エーデルは不安の表情で顔を上げると、思いの丈を紡ぎ出す。
「ディルク様…。私はあの夜、貴方が迎えに来てくださると言った言葉にはいと申し上げました。でも…貴方のお立場を知った今、私の身分では貴方のお妃に相応しくないことを理解しているつもりです。……貴方は第一王子としてのお務めを…国利になるような婚姻を結んでください」
外交を強固にする目的や王族に有益になるような手段として婚姻が結ばれることを知っている。
エーデルは名家でも何でもない隣国の只の一伯爵家の娘。
ハインリヒ王家とって何の利益もないし、そもそも身分が釣り合わない。
「もし…貴方のお側にいられるのなら、私は側女で構いません」
身勝手なことを言っているのは分かっている。
正妃となる方に申し訳ないということも分かっている。
でも、もし彼が自分を望んでくれるならば…自分も彼の側に居たいから、寵姫としてでも置いてもらえるだけで光栄で幸せなことだから。
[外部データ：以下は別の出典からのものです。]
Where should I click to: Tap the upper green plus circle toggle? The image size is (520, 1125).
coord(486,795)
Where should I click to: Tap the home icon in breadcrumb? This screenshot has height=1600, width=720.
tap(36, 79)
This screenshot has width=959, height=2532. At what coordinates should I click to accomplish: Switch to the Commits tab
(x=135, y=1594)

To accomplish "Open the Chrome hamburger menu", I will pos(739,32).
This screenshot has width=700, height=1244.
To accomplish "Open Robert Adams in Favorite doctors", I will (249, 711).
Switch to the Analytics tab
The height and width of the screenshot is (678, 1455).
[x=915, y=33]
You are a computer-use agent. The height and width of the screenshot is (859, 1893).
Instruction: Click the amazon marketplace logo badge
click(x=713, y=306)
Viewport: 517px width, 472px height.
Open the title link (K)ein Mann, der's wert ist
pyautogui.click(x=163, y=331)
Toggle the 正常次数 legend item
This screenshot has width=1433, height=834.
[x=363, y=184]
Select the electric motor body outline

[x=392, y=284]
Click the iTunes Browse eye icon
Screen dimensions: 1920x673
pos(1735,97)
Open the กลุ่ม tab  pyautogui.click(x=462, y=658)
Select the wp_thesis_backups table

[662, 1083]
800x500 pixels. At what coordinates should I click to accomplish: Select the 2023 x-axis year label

「何を馬鹿なことを! 私が貴女を愛妾になどするはずがない!」
強い瞳に怒りの色を滲ませて叱咤する声に驚きつつ、思わず耳を疑う。
「私は貴女以外の妻を迎える気はない。もしそれが私に許されないというのなら、王位継承権など欲しい者にくれてやる」
信じられないものでも見るような眼差しを向けエーデルは彼を凝視した。
素直に喜んでも良いのか。
それすら分からないのに、瞳からは涙が零れ落ちた。
「貴女がそんな風に思っていたとは心外だ」
怒っているのか、呆れているのか、拗ねているのか。
心情を察することもできないような複雑な口調で呟かれたけれど、頬に這わされた指先が涙を拭うその仕草はひどく優しい。
「…申し訳ありません。……でも…っ」
「私は、貴女以外何もいらない。愛しているんだ、エーデル…」
言葉尻を奪うようにして告げられ、強く、その腕に閉じ込められるように抱き締められた。
衣服越しのその逞しい胸に頬を摺り寄せて、思わずそれに応じてしまう。
「それに、貴女が私に相応しくないはずがない。貴女のその瞳がアレキサンドライトであるからこそ、貴女は我が王家に望まれた妃なのだ」
「それは…どういう意味ですか?」
問いかけながら、あの会話を思い出していた。
微睡みの中で聞いた、彼ではないもう一人のあの科白。
『彼女がアレキサンドライトなら、僕にだって手に入れる権利があるのに』
ミーナから聞いた話によれば、それは第二王子のヴェルホルト殿下だと思われるが定かではない。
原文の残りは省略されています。